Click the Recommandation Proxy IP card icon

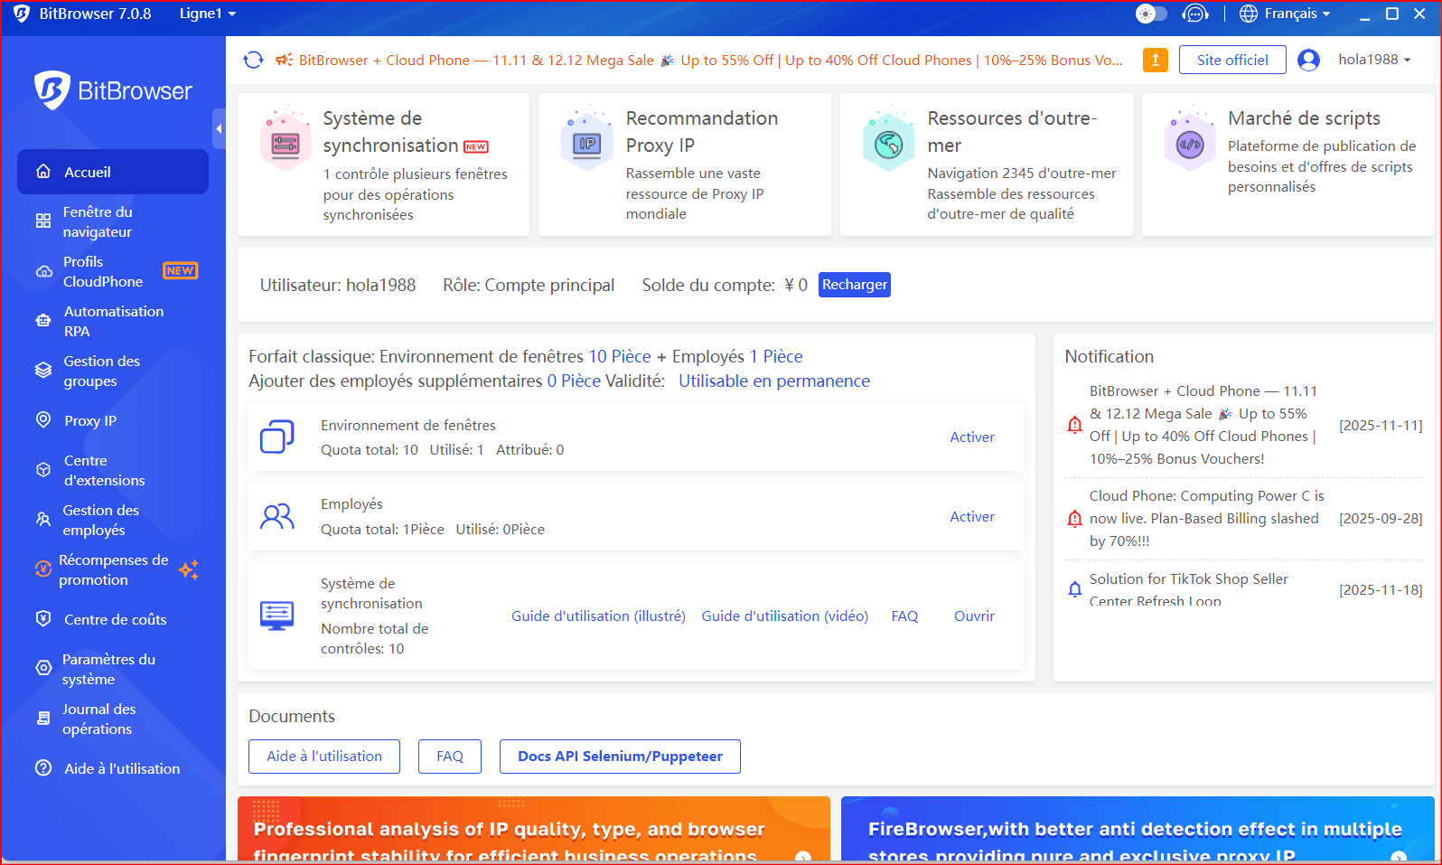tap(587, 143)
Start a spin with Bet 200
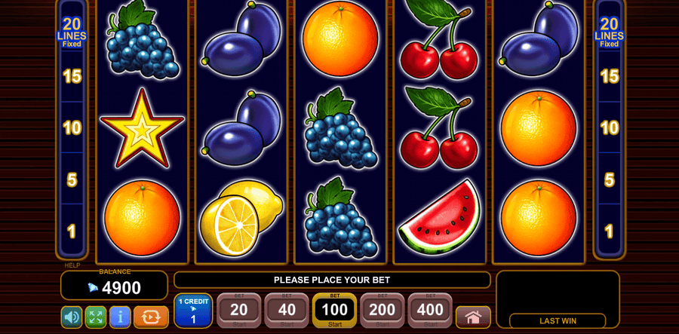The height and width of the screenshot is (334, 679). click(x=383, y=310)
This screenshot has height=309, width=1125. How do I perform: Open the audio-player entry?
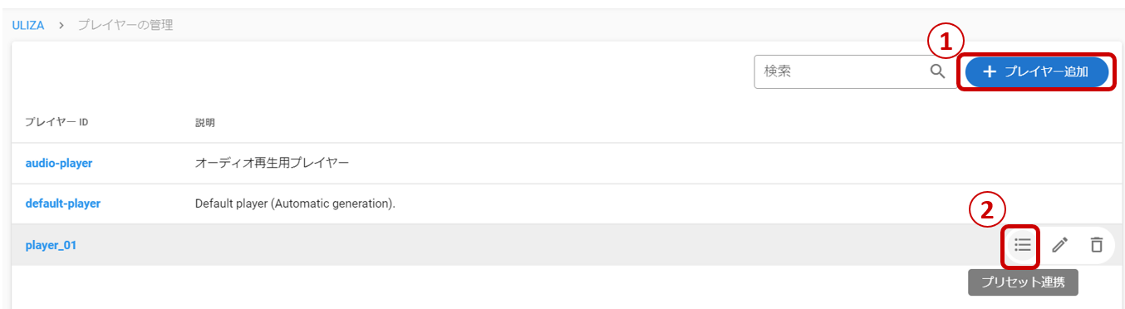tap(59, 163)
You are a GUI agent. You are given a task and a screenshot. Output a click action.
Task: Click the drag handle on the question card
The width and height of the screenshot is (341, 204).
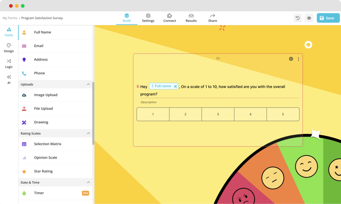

+===+

» Exercise goal
Transcribe the whole listing exactly but exclude images.

» Answer space
Click the Recommandation Proxy IP card icon

tap(587, 143)
Start a spin with Bet 200
The height and width of the screenshot is (334, 679). click(x=383, y=310)
This screenshot has height=309, width=1125. How do I perform: Open the audio-player entry?
tap(59, 163)
You are a GUI agent. You are given a task and a screenshot. Output a click action.
Task: Click the drag handle on the question card
The width and height of the screenshot is (341, 204).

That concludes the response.